Thus, from the very beginning, the novel establishes that we are helpless, small, like flies to be swept away. This is reinforced by Evans's masterful portrayal of the children's hamster, Ham, in some peculiar way a pivotal character, although he has died (and very movingly) by page 14. "Trapped in a cage next to the dishwasher, befuddled Ham, beloved of the little girls, occasionally peers short-sightedly from his world into the blur of ours with a what-is-it? look in his eyes, the perfect symbol of our condition."

The twins are at the heart of the Hunter family, a beautifully realised and wholly convincing unit whose rhythms and tics are deftly captured. Mother Ida pines for her native Nigeria and regularly spends five hours in the bath. Father Aubrey, a dissatisfied man from Bakewell in Derbyshire, drinks too much and shouts and swears a lot. Big sister Bel's playing about with make-up, little Kemy loves Michael Jackson, and the twins have their own world - 26a - up in the attic.

Their childhood, lushly and lovingly described, is rich and bright, a place of apples and roses, sunset and church bells, nectarines, the strawberry smell from their beanbags. Dull Neasden becomes romantic, a hilly, chocolate-aired place.

Evans writes with tremendous verve and dash. Her ear for dialogue is superb, and she has wit and sharp perception: "Sand was better than coal - a light brown black girl on your arm was good for a man's street cred, it meant you could get a white girl if you wanted to but you'd decided to keep it real and stay with the race."

She gets carried away sometimes and veers into purple prose and icky-cute, and her writing is at its best when most pared-down. Occasionally, she can also lose focus, particularly in the middle section, before she finds her feet again with her deeply moving account of the twins' progress from happy if imperfect childhood to something altogether darker and more primal.

Grief is waiting along the line.

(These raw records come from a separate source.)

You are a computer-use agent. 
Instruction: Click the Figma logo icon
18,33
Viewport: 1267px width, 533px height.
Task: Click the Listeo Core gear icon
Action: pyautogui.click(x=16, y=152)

The girls grow up and fight for some kind of separation. "They get cornered at lunch by people checking, pointing, looking for differences." But "the real differences, the ones that mattered most, were inside, under clothes and in the soul. There was light and there was shade." Bessi travels, Georgia stays at home. Bessi is at ease with the world, Georgia suffers fears and demons.

More and more, there are things they cannot share. Georgia struggles alone, convinced that in order for Bessi to continue to thrive, she must keep the darkness to herself. At the same time, "it worried her wildly that Bessi had never known the terror that could exist in buying milk, or making a cup of tea."

By the time the twins confront it, this gulf will not be crossed. Bessi can simply not experience Georgia's fear of "getting out of bed, getting to the front door, being afraid that you can't lift your arm or take one step forward, not one step, do you understand?" Bessi does not and cannot.

Evans, a lone twin herself, has produced a consistently readable book filled with likeable characters: a study of loss that has great heart and humour.